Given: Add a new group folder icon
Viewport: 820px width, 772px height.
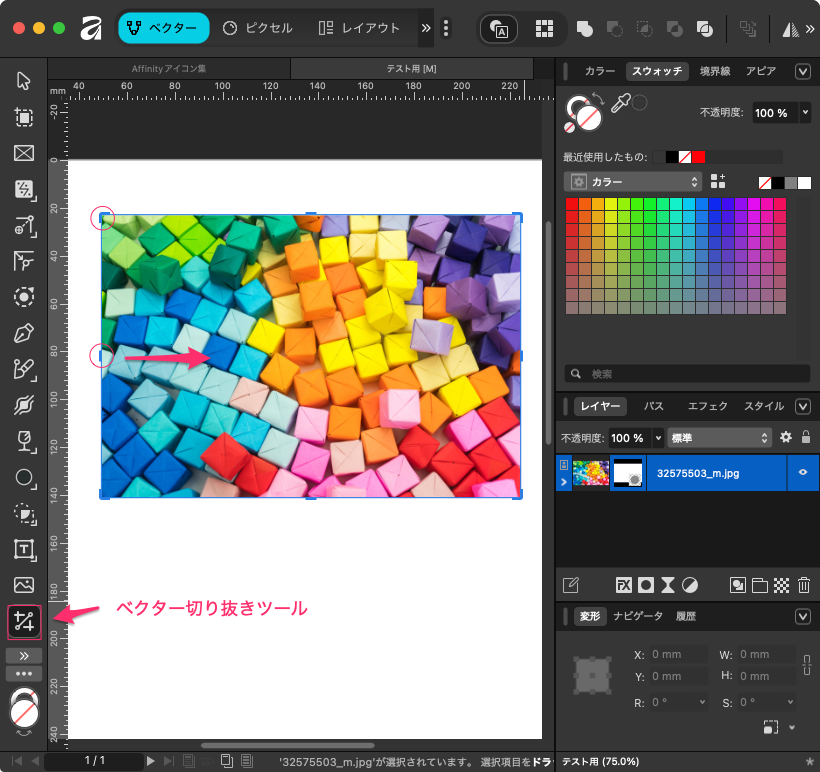Looking at the screenshot, I should [759, 585].
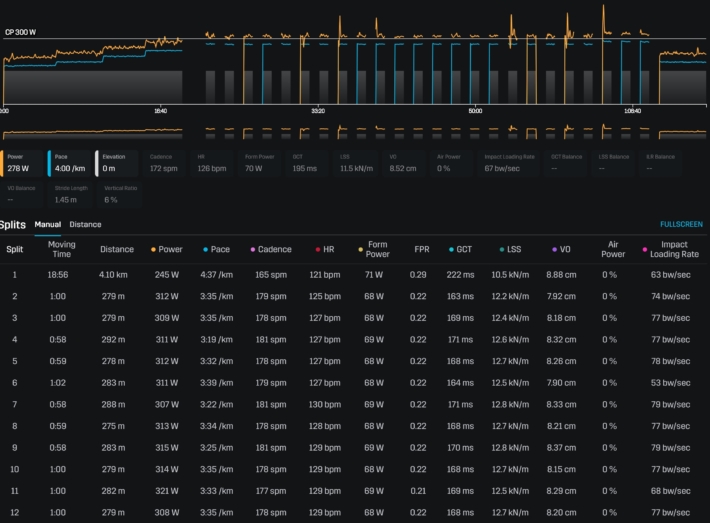Switch to the Manual splits tab
Viewport: 710px width, 523px height.
click(47, 225)
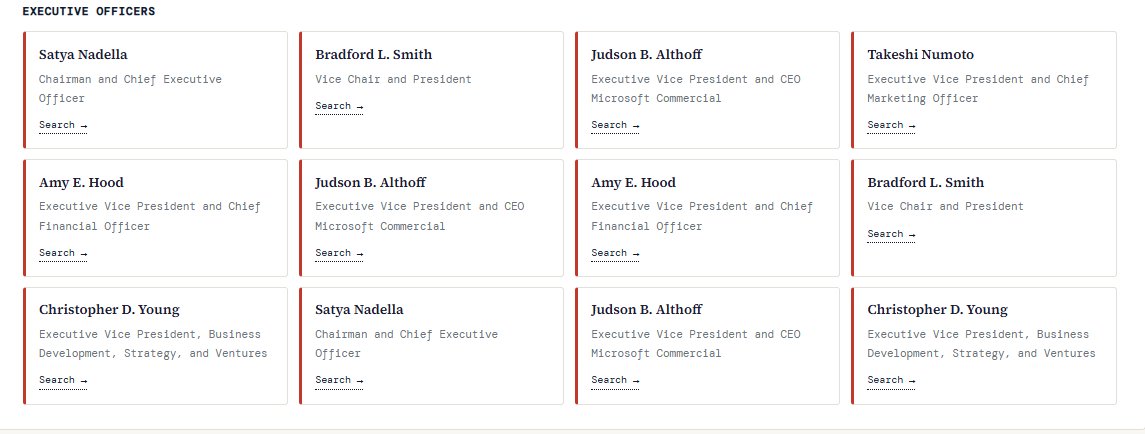Click Search in Christopher Young card below Amy Hood
The width and height of the screenshot is (1145, 434).
tap(63, 381)
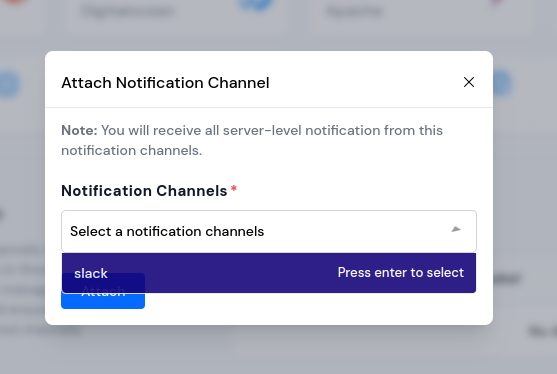557x374 pixels.
Task: Click the blue Attach button
Action: pyautogui.click(x=103, y=300)
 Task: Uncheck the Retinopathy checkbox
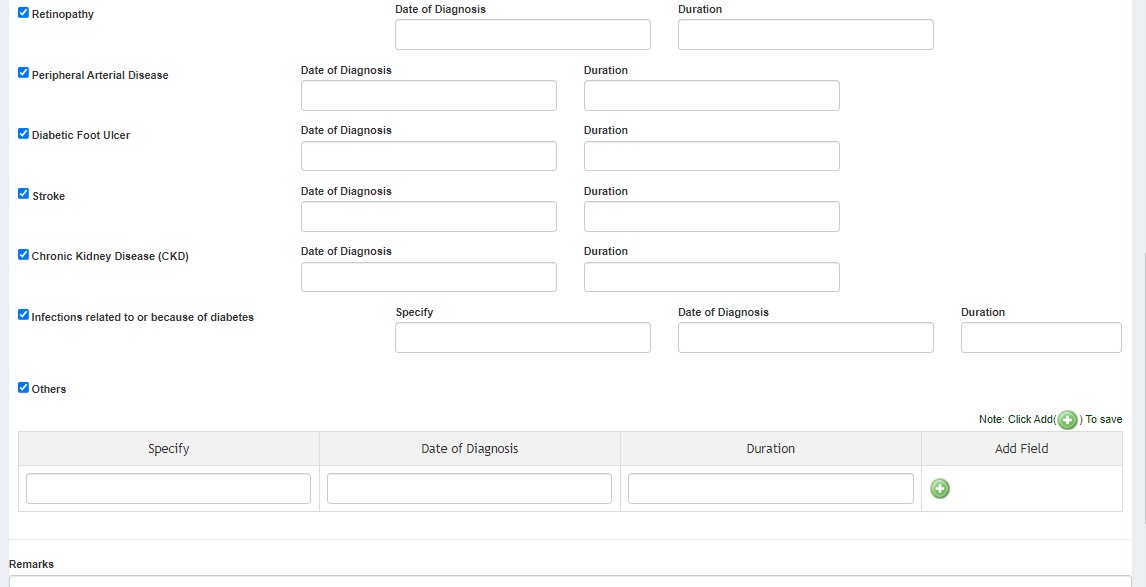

[What is required]
Please set down every line of the data above precisely, dropping the images.

[Response area]
Given: Add a new group folder icon
Viewport: 820px width, 772px height.
Looking at the screenshot, I should [759, 585].
Switch to the Manual splits tab
Viewport: 710px width, 523px height.
click(47, 225)
Click Search in Christopher Young card below Amy Hood
The width and height of the screenshot is (1145, 434).
tap(63, 381)
557x374 pixels.
Task: Click the blue Attach button
Action: pyautogui.click(x=103, y=300)
 Task: Uncheck the Retinopathy checkbox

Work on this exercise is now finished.